飛び込み・15歳玉井が史上初の銀「めちゃくちゃうれしい」強敵中国崩す快挙に確かな自信
「水泳・世界選手権」(3日、ブダペスト)
15歳の少年が歴史を塗り替えた。男子高飛び込み決勝が行われ、昨夏の東京五輪同種目で7位の玉井陸斗(15)=JSS宝塚/須磨学園=が488・00点で同種目史上初の銀メダル。世界選手権の個人種目表彰台は、01年福岡大会の同3メートル板飛び込みで銅メダルの寺内健(ミキハウス)以来、21年ぶり2度目の快挙。さらに史上最年少での達成となった。
「あんまり状況は理解できていないが、めちゃくちゃうれしい。今まで寺内選手の記録を塗り替えてきたが、これ以上にないくらい、うれしい記録を塗り替えられたかなと思う」。
玉井が水の中に消えるたびに会場が揺れる。1本目の407C(後ろ踏み切り前宙返り3回転半抱え型)を決めて波に乗ると、大技109C(前宙返り4回転半抱え型)では審判員から平均9点の評価を得る完璧な演技。99・90点の高得点をたたき出した。
4位で迎えた最終6本目も難なく決め、強豪中国の一角を崩した。表彰台を確信すると、何度も拳を揺らしてガッツポーズ。「勝てるはずのない存在だったが、中国選手1人に勝てたのは今後の自信につながった」と会心の演技に胸を張った。
表彰式後は、馬淵崇英コーチの首にメダルをかけ、馬淵コーチは思わず涙を流す場面も見られた。

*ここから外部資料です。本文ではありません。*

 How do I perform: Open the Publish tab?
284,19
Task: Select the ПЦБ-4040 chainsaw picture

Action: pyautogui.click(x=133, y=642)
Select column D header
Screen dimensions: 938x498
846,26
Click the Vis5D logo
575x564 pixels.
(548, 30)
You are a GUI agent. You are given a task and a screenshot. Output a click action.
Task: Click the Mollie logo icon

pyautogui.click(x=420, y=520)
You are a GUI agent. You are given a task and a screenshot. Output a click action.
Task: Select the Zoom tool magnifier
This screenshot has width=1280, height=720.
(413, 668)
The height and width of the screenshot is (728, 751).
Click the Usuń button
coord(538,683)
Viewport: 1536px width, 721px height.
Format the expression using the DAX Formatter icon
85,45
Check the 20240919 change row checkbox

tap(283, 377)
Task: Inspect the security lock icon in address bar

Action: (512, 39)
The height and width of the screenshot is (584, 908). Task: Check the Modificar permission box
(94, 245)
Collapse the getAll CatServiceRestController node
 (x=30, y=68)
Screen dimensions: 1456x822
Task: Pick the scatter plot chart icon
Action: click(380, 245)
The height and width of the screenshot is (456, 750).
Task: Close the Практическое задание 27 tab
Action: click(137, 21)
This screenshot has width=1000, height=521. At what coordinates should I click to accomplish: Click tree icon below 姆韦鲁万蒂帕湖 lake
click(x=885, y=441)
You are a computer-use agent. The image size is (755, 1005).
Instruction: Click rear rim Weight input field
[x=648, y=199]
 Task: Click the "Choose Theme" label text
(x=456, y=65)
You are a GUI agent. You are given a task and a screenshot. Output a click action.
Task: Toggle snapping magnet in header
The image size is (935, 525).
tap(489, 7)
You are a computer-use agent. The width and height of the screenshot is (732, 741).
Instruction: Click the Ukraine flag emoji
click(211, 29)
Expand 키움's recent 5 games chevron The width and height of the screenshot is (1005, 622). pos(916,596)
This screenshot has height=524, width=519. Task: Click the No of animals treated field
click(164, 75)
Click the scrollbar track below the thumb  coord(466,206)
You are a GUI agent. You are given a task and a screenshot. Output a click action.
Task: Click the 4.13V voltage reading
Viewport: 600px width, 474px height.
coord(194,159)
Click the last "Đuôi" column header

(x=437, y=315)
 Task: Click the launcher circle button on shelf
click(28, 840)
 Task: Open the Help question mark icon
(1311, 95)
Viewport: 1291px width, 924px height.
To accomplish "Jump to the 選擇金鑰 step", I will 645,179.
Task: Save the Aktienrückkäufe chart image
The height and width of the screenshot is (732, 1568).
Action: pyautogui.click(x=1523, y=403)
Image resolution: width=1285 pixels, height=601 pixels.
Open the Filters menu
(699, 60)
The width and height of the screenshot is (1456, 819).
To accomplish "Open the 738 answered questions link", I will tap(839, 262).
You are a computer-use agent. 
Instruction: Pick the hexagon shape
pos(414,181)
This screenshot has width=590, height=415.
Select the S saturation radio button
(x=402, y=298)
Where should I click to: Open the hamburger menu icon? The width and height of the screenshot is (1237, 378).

玉井が14歳で出場した昨夏の東京五輪。初出場ながら7位入賞を果たしたが、「入水の技術や思い切りやる勇気が足りなかった」と本人は反省。大会後すぐに24年パリ五輪へ向けて始動した。主に下半身のウエートトレーニングに取り組み、ジャンプ力を強化。「演技に高さが出るようになった。余裕ができて入水技術も自然と上がった」と手応えを語っていた。
24年パリ五輪では高飛び込みと板飛び込みの“二刀流”での出場を目標に掲げる。日本が五輪の飛び込み競技に初参戦したのは1920年。「パリは金メダルを目指して頑張りたい」。日本のエースが104年越しの悲願達成へ、また一つ大きく成長した。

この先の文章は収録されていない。